In Cancer Selection after explaining (on page 103) why I was convinced that sleep plays an important anti-cancer role I wrote -- in 1991-- on page 143: "Future discoveries of increased immune activity ... during sleep would support my theory."

A search today at Google Scholar (which did not exist until 2004) for "sleep + 'immune system'" yields a number of  papers linking the two.

It is possible, of course, that the concurrence of sleep, routine mitosis and immune activity all happening during hours when exposure to natural UV radiation is at a diurnal low point is unrelated to cancer.

Comments and questions to the author ... are welcomed here.


At this site you will find links to additional material including my original Letters to the Journal of Theoretical Biology and  the 1992 Nature review of my book.

© 2011 by James Graham

This page was saved at the Way Back Machine on April 19, 2015.





December 2, 2011

L'esprit de l'avion


Near the end of my talk at UCSF (see my December 1st posting) one of the researchers introduced the matter of the proximate cause of death. He seemed to reject my (very conventional) view that cancer cells caused death by interfering with the function of vital organs, e.g., the liver. Another participant said many cancer patients die as a result of a cytokine storm or sepsis.

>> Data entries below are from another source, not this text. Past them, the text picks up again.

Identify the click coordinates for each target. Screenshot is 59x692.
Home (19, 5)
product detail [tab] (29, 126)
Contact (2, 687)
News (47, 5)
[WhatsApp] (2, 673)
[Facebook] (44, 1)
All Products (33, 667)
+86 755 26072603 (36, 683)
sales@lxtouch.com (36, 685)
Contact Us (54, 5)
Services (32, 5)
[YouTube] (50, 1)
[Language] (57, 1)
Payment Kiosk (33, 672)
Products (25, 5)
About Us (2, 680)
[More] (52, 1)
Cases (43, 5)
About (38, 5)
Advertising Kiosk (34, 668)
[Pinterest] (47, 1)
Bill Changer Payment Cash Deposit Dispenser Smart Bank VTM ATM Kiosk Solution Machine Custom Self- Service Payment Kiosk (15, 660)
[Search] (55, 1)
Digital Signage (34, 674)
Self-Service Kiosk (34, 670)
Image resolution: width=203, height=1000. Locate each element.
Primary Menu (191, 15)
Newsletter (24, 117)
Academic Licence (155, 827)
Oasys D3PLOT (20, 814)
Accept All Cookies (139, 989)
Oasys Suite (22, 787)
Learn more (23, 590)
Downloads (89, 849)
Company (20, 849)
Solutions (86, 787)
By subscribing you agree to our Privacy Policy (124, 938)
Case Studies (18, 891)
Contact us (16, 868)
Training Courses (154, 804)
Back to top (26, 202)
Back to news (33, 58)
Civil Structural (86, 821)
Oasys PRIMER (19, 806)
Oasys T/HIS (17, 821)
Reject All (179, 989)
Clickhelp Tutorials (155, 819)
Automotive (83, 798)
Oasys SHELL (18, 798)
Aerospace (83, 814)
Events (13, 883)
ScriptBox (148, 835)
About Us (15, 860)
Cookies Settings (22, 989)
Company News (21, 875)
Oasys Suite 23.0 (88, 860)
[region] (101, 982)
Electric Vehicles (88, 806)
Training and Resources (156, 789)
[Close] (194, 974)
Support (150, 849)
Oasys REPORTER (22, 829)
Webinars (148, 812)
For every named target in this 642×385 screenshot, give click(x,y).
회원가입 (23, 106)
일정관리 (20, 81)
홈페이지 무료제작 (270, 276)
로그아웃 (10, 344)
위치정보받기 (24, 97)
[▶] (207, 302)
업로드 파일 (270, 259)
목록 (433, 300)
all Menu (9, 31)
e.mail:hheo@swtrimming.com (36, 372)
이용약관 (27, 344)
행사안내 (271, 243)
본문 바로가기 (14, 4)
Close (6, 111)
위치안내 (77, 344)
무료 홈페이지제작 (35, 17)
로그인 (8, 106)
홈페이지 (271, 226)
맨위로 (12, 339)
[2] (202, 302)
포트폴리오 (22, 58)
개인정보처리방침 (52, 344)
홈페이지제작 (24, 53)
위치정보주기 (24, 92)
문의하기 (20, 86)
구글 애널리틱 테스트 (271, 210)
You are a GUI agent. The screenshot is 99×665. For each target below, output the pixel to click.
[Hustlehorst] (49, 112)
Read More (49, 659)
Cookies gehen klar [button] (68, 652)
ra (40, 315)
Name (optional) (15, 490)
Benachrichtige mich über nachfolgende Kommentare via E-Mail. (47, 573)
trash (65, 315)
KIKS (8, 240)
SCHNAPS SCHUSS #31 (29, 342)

What I should have said was that as an evolutionary theorist I had no interest in how cancer victims died, merely that juveniles with cancer died--of any proximate cause--while still juveniles. For example, if a young African gazelle, physically impaired by leukemia, is killed by a predator, then its death has the same impact on the composition of its gene pool as it would if the leukemia had directly caused its death.

There are no certified pathologists performing gatekeeper duties for gene pools. The genes of animals with genetic defects leading to juvenile cancer are eliminated as long as the animal dies--from any proximate cause--before it reaches the reproductive age.

Note: The French expression "L'esprit de l'escalier" usually translated as "staircase wit" refers to a person's thinking of a witty response to a dinner table conversation only as he departs the host's flat. Because I only thought of this response while flying home to the East Coast I've altered the French for my title.


Comments and questions to the author ... are welcomed here.


© 2011 by James Graham

December 1, 2011

My Talk at the University of California, San Francisco





On November 23, 2011 I gave an informal talk about Cancer Selection (both the idea and the book) to a small group of researchers associated with The Center for Evolution and Cancer at University of California, San Francisco.

I explain how I happened to get involved in a subject in which I had no training and no prior personal interest but how I nonetheless am confident that my conclusions were correct. I began by apologizing in advance for several self congratulations, when I would point out guesses I made that were borne out by subsequent research.

An audio recording of my presentation is available. To listen to it simply go here. The recording is one hour, seventeen minutes long.